Widows' Peak. - movie reviews

National Review, June 27, 1994 by John Simon

In People have been comparing the inept little Widows' Peak to Enchanted April, Mike Newell and Peter Barnes's delightful comedy. Nothing could be farther off the mark. Widows' Peak was directed by John Irvin, an undistinguished action director, and written by Hugh Leonard, the Irish writer who, except for his charming play Da, has produced mostly hack work. But this hokey, heavyhanded jape features Joan Plowright, who, in her current phase as Britain's premier comic dowager, is equaling in her own way the achievement of her late husband, Laurence Olivier.

The story takes place in a sleepy Irish town during the unroaring Twenties, where Mrs. Doyle Counihan, the formidable matriarch in the hilltop mansion, has populated her entire hillside with her vassals: black, wraithlike widows who tend their husbands' graves, gawk at anything gawkable at, and gossip - not necessarily in that order of frequency. We meet Mr. Clancy, the local pain-full dentist, whose idea of anaesthesia is getting tanked up on whisky before he operates. He is in love with Miss O'Hare (Mia Farrow), the only spinster among all these widows, who for some mysterious reason is allowed to grow roses in a cottage provided with all necessitiess by Mrs. DC. The latter also has a grown live-in son, Godfrey, a rarity in Widows' Peak. He claims only to pretend that he is a bumbler, so his Mammy" will keep him, and fancies himself a dapper fellow loaded with skills.

Into this burg comes to live, for no discernible reason, a smashing, sophisticated army widow, young Edwina Broome (Natasha Richardson), who, though English, claims to have been living in the United States, where she has become thoroughly Americanized. A bit of a vamp, she promptly sets her sights on the affluent Godfrey, with his all too willing cooperation. Strange animosities and intrigues spring up among the three principal ladies, none of them very amusing, let alone absorbing. Yet one wonders feebly what the glamorous Edwina, who drives her own car, wears scarlet lipstick and frocks, and smokes incessantly, seeks in these unlikely purlieus. A visiting Englishman even recognizes her as someone he knew at Antibes.
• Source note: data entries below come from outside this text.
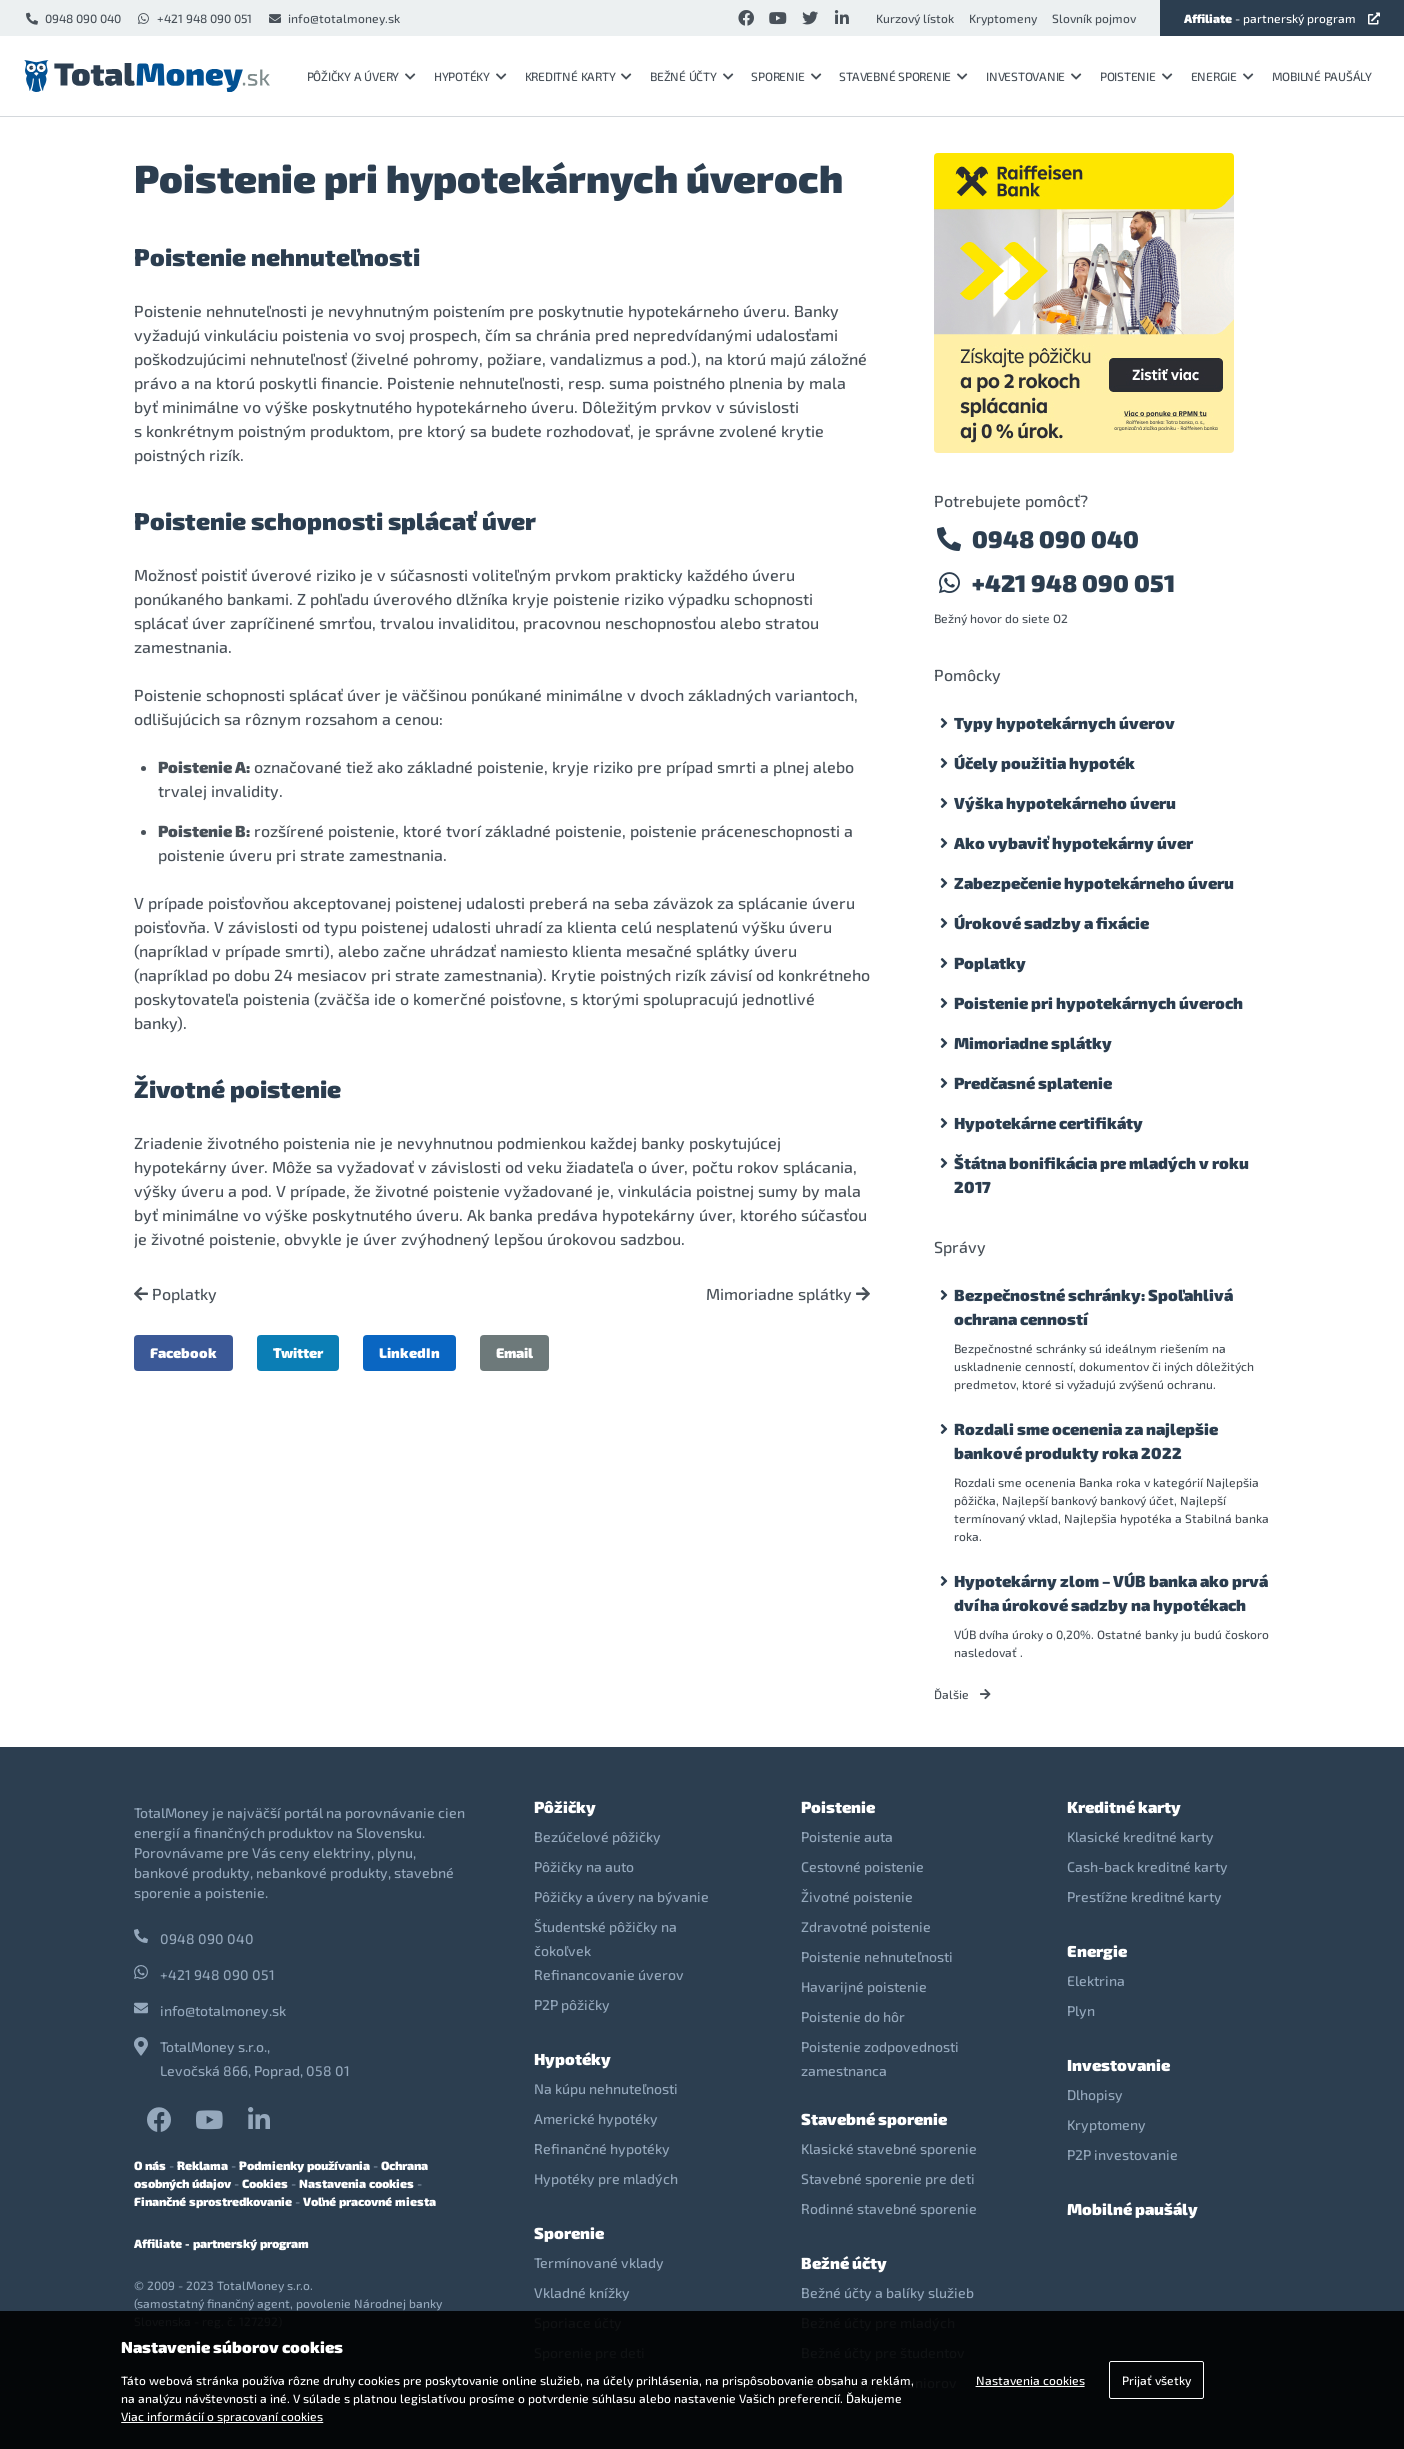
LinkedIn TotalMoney (259, 2119)
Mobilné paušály (1322, 76)
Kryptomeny (1003, 18)
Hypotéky (470, 76)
There are some passable anti-English jokes, and a couple of genuinely comic scenes that, given their paucity, I shall not even hint at. It all works up to a double switcheroo most people will have anticipated; neither Ashley Rowe's indifferent photography of the lovely exteriors nor Carl Davis's uncharacteristically unresourceful music contributes to the meager fun. Mr. Irvin's direction is merely perfunctory, but no more so than the script, which does not even make much of its better possibilities, such as Miss O'Hare's rose garden or Godfrey's work on repairing defective animal traps.

Still, Miss Plowright is a pleasure to behold and hear as she lays about the mediocre material with her native wit and charm. Mia Farrow manages Irish spinsterhood with amazing ease, but cannot make a silk purse out of thick Irish stew. Adrian Dunbar, better at playing conmen, does passably by Godfrey, and Gerald McSorley does nicely by a slippery lawyer (if that isn't a pleonasm). Jim Broadbent, a solid comedian, extracts everything possible from the amorous dentist. But Natasha Richardson is a huge disappointment. Though her American accent has become impeccable, all else about her is self-indulgent, overdone, and strangely amateurish. There are collectors out there with their private museums of celluloid horrors into which this performance will be duly inducted.